→ Reading passage
****************************************

It is the fundamental principle for generic cabling that a combination of any manufacture of patch cable, horisontal cable and connecting hardware of a specific component category will always produce cabling of the corresponding cabling class. In this way open systems are supported and no supplier specific cabling should be necessary. In the vast majority of cases this is also true. Any combination of, for instance, Cat. 5+ cables and connecting hardware will normally give Class D+ permanent links and channels.

As a side remark it should be noted that the word "Category" is always used for components in ISO/IEC and CENELEC, while they use the word "Class" for permanent links and channels. This is a potential source of confusion since the word "Category" is used for both components and (basic) links and channels by TIA/EIA.

Now, when the intention of standardisation is to support open systems why is then permanent link and channel testing widely applied? The answer lies in four factors:

1. Many people do not realize the intended benefits of standardisation.

2. In a few cases combination of components of a specific Category does not assure the corresponding "Class" performance.

3. People want to know the actual performance level of the specific cabling, which might be significantly better than the minimum limits guaranteed by the "Class" in question.

4. A manufacturer of cable or connecting hardware wants to document that his component works well together with other common components on the market.

****************************************

→ Problems to solve
a - Name every standards organization that the passage on generic cabling mentions.
b - Extend the passage on generic cabling with a continuation that picks up after its fourth factor.
The listing isn't needed for this work.

→ Source material

****************************************

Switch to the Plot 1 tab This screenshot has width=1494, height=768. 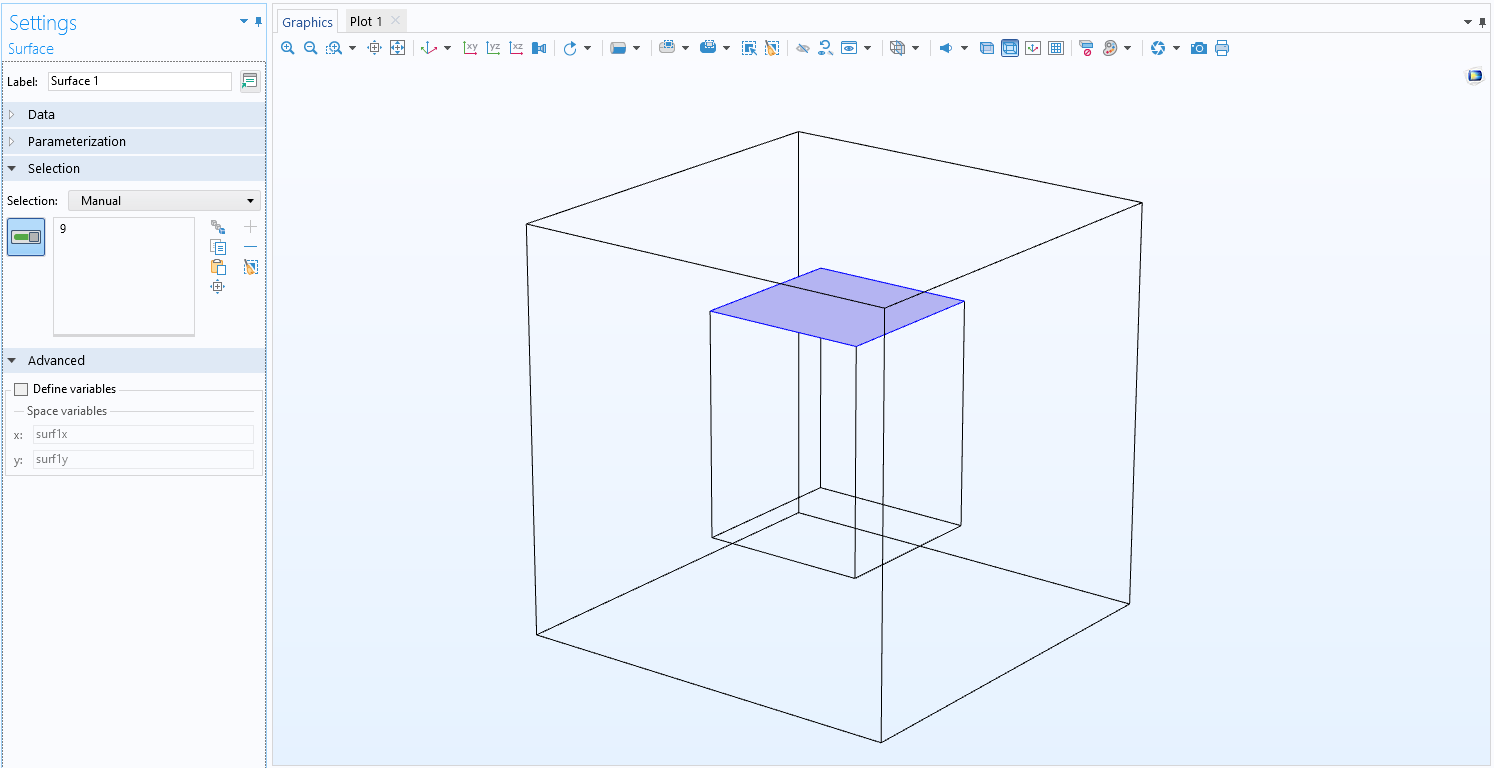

****************************************

→ Written responses
a - ISO/IEC, CENELEC, TIA/EIA

b -
The first and last of the above points do not need any discussion, but a comment should be given to points 2 and 3.

The rapidly developing cabling requirements cause changes in existing performance requirements as well as introduction of new cabling parameters. In this ever changing environment it may happen that component performance requirements are not fully assuring the resulting permanent link and channel performance. Two typical examples are:

Example 1: Combination of horisontal and patch cables of a specific category does not assure the corresponding performance of the channel class, because the mean impedance of the cables is not specified. This will have to be done in the future to solve this inconsistency of standardisation.

Example 2: The 1999 addendums to ISO/IEC 11801 and CENELEC EN 50173 do not contain component requirements although new and more strict permanent link and channel parameters are specified. This potential conflict will be solved in the future 2nd editions of both standards.

It must again be stressed, however, that only in a few cases the components of a specific category do not result in the corresponding performance of the class in question.

The most significant reason for adopting permanent link and channel testing is probably to demonstrate actual performance of the permanent link and channel and to show that this "significantly" exceeds the minimum requirements of the permanent link and channel class in question by focusing on one or more of the most superior parameters. The end user should, of course, always focus on all parameters as the minimum performance is always defined by the worst performing parameter.

Considerations for selection of cabling type for a LAN are not included in the present discussion, but are found in the similar sections for cables. Discussion of EMC performance is found in the sections for cables and connecting hardware, where the very important and often violated requirements to correct termination of cable screens to connecting hardware are also discussed. Here the only remaining EMC remark should be that the lowest performing component always defines the min. EMC performance of the full installation.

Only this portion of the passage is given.